• [Exercise requirements]: Using the records below, write out again exactly the lines that begin at the line containing "Task: Close the 17 Gösterge tablosu tab" and end at the line containing "Task: Select the 营销应用 icon in sidebar", and no other lines.

- - - - - - -

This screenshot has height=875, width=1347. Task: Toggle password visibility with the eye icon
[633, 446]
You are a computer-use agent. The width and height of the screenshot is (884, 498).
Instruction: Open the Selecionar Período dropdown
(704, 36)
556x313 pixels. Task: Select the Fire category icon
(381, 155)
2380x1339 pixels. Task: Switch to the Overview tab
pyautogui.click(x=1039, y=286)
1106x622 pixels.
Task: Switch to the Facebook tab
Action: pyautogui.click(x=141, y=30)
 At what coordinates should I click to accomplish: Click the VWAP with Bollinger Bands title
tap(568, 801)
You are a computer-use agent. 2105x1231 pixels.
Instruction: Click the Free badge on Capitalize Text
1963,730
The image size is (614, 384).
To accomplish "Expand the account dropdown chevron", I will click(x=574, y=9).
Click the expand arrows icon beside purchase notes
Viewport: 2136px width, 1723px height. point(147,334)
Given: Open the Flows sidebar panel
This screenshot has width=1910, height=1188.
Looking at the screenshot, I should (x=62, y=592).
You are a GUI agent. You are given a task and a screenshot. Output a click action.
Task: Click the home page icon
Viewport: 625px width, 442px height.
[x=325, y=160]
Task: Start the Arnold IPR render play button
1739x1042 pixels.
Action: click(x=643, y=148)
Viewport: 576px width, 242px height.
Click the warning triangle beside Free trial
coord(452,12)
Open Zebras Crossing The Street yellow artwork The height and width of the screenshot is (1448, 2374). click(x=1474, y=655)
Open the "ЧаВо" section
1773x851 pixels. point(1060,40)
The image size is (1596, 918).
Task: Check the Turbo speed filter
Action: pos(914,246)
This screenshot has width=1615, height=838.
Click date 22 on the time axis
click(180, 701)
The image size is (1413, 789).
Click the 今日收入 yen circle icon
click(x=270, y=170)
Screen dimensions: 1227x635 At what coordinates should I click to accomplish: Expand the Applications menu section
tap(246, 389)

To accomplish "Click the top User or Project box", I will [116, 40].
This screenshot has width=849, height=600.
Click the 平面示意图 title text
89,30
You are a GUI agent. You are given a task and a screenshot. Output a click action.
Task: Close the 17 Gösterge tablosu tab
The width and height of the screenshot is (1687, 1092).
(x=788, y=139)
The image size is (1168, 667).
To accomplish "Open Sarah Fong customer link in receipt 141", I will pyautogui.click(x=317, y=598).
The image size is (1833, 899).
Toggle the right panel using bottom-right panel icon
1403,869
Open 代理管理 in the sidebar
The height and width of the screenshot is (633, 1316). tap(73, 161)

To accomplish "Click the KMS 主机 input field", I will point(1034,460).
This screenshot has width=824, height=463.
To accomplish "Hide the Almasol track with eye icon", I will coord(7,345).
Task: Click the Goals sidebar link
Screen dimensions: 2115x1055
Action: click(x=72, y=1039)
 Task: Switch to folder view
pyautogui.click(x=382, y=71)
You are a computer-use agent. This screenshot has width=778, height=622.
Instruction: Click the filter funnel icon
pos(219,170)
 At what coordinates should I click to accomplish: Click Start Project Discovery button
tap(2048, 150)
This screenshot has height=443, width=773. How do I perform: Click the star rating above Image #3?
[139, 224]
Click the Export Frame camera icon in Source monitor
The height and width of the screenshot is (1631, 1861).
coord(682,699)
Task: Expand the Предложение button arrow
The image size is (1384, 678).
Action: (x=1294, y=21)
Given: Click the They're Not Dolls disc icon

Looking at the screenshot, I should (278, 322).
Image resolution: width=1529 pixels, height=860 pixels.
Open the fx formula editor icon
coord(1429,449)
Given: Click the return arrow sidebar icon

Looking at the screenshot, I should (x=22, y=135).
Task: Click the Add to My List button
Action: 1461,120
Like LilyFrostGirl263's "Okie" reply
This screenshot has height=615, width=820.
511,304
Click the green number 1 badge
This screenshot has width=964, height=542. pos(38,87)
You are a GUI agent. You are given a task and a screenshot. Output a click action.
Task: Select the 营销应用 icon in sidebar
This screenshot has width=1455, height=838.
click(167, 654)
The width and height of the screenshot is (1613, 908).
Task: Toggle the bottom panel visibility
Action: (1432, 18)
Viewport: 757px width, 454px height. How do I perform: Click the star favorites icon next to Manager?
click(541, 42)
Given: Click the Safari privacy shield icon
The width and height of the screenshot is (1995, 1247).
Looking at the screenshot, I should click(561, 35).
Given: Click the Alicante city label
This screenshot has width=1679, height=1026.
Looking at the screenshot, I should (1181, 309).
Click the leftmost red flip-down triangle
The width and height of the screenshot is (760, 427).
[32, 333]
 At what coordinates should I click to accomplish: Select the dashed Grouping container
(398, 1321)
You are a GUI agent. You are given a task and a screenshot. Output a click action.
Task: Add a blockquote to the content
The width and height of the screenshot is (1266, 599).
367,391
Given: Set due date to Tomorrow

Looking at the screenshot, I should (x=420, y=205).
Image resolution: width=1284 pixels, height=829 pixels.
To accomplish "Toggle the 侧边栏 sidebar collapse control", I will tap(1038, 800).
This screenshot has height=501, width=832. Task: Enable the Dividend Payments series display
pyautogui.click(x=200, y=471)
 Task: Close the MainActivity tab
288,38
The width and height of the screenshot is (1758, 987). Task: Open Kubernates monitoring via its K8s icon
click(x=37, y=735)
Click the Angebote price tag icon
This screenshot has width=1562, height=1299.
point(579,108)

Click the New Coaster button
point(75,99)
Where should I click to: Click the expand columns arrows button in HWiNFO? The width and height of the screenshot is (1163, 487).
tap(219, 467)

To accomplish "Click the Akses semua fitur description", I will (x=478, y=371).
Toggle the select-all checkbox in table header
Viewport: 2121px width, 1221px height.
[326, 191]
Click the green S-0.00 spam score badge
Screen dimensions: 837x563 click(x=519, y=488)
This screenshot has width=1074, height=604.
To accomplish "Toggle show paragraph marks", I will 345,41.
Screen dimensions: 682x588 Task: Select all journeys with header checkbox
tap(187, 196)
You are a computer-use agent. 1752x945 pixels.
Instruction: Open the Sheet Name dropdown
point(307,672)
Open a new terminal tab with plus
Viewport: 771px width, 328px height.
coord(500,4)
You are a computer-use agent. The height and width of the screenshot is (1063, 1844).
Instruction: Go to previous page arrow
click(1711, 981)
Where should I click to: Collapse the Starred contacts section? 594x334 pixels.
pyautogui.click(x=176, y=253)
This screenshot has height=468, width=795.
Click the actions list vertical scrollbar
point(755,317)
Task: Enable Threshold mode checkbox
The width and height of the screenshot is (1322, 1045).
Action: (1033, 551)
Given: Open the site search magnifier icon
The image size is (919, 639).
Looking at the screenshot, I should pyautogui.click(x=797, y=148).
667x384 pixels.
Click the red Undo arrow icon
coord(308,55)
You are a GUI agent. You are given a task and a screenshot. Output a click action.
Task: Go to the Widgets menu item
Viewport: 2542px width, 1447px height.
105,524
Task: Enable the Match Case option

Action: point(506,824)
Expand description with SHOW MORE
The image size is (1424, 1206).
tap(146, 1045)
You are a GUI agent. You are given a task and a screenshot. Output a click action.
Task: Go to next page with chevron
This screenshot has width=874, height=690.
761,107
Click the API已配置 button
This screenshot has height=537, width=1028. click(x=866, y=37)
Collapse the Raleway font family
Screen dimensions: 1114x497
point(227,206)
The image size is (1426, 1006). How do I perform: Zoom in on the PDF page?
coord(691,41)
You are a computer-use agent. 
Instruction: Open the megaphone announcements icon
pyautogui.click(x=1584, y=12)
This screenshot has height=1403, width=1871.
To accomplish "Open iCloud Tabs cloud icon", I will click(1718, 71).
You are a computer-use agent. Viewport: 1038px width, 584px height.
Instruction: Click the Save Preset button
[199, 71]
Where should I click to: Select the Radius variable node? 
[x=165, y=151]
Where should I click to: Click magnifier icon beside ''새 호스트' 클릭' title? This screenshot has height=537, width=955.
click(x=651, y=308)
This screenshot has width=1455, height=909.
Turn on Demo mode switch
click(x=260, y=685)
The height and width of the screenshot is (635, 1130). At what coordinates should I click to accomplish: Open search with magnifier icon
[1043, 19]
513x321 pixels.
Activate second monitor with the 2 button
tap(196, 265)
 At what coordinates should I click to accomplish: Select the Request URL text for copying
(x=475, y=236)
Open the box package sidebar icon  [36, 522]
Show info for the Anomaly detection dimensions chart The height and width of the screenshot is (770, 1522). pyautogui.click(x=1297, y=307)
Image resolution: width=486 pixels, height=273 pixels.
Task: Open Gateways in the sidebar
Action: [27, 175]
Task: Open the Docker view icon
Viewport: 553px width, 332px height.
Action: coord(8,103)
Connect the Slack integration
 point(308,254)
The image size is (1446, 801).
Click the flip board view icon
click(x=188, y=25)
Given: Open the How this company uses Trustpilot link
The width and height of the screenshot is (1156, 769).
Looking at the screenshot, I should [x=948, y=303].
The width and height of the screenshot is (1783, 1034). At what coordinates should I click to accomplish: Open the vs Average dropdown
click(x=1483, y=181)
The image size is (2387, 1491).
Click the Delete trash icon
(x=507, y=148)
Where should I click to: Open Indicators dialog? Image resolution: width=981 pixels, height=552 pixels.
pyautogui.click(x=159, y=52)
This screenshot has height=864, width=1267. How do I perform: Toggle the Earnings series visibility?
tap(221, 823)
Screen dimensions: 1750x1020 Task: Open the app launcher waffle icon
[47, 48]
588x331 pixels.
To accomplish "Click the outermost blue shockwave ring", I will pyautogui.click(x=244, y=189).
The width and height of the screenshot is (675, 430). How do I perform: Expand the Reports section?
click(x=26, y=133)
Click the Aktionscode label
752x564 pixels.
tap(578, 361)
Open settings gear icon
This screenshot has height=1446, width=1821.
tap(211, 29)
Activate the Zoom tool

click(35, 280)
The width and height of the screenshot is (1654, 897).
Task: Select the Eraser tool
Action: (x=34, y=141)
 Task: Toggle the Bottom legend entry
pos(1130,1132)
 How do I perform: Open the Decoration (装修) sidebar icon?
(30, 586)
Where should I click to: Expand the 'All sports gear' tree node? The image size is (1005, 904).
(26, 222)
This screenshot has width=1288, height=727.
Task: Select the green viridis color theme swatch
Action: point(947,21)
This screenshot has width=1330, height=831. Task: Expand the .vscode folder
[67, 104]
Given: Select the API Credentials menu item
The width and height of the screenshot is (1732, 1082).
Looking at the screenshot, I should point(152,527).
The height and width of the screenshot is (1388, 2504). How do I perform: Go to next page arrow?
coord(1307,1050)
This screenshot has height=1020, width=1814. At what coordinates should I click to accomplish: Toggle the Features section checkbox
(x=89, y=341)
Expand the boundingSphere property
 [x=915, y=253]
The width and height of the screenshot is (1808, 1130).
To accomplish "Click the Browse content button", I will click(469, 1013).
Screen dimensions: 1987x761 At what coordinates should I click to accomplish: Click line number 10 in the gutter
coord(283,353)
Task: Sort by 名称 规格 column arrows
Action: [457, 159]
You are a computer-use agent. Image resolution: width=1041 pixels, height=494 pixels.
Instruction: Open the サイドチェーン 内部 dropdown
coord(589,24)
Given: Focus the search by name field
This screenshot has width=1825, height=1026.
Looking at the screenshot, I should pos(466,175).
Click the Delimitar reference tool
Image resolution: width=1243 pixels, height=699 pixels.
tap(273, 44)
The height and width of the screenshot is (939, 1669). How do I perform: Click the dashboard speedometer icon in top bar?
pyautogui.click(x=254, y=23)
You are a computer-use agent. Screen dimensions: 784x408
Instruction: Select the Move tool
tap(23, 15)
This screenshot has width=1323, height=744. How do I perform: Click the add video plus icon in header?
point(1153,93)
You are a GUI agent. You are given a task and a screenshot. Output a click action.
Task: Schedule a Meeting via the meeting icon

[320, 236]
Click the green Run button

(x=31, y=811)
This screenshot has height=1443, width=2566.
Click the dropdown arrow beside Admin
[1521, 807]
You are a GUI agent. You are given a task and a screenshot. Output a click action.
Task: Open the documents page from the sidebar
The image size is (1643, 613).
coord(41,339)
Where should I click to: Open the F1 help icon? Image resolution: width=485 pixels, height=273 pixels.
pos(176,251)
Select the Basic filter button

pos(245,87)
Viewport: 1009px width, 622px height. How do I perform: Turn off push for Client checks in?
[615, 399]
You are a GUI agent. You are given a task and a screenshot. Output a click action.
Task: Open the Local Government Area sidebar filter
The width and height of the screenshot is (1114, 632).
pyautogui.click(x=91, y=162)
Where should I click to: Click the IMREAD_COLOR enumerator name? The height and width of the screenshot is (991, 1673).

- - - - - - -

• [Answer to this problem]:
Task: Close the 17 Gösterge tablosu tab
The width and height of the screenshot is (1687, 1092).
(x=788, y=139)
The image size is (1168, 667).
To accomplish "Open Sarah Fong customer link in receipt 141", I will pyautogui.click(x=317, y=598).
The image size is (1833, 899).
Toggle the right panel using bottom-right panel icon
1403,869
Open 代理管理 in the sidebar
The height and width of the screenshot is (633, 1316). tap(73, 161)

To accomplish "Click the KMS 主机 input field", I will point(1034,460).
This screenshot has width=824, height=463.
To accomplish "Hide the Almasol track with eye icon", I will coord(7,345).
Task: Click the Goals sidebar link
Screen dimensions: 2115x1055
Action: click(x=72, y=1039)
 Task: Switch to folder view
pyautogui.click(x=382, y=71)
You are a computer-use agent. This screenshot has width=778, height=622.
Instruction: Click the filter funnel icon
pos(219,170)
 At what coordinates should I click to accomplish: Click Start Project Discovery button
tap(2048, 150)
This screenshot has height=443, width=773. How do I perform: Click the star rating above Image #3?
[139, 224]
Click the Export Frame camera icon in Source monitor
The height and width of the screenshot is (1631, 1861).
coord(682,699)
Task: Expand the Предложение button arrow
The image size is (1384, 678).
Action: (x=1294, y=21)
Given: Click the They're Not Dolls disc icon

Looking at the screenshot, I should (278, 322).
Image resolution: width=1529 pixels, height=860 pixels.
Open the fx formula editor icon
coord(1429,449)
Given: Click the return arrow sidebar icon

Looking at the screenshot, I should (x=22, y=135).
Task: Click the Add to My List button
Action: 1461,120
Like LilyFrostGirl263's "Okie" reply
This screenshot has height=615, width=820.
511,304
Click the green number 1 badge
This screenshot has width=964, height=542. pos(38,87)
You are a GUI agent. You are given a task and a screenshot. Output a click action.
Task: Select the 营销应用 icon in sidebar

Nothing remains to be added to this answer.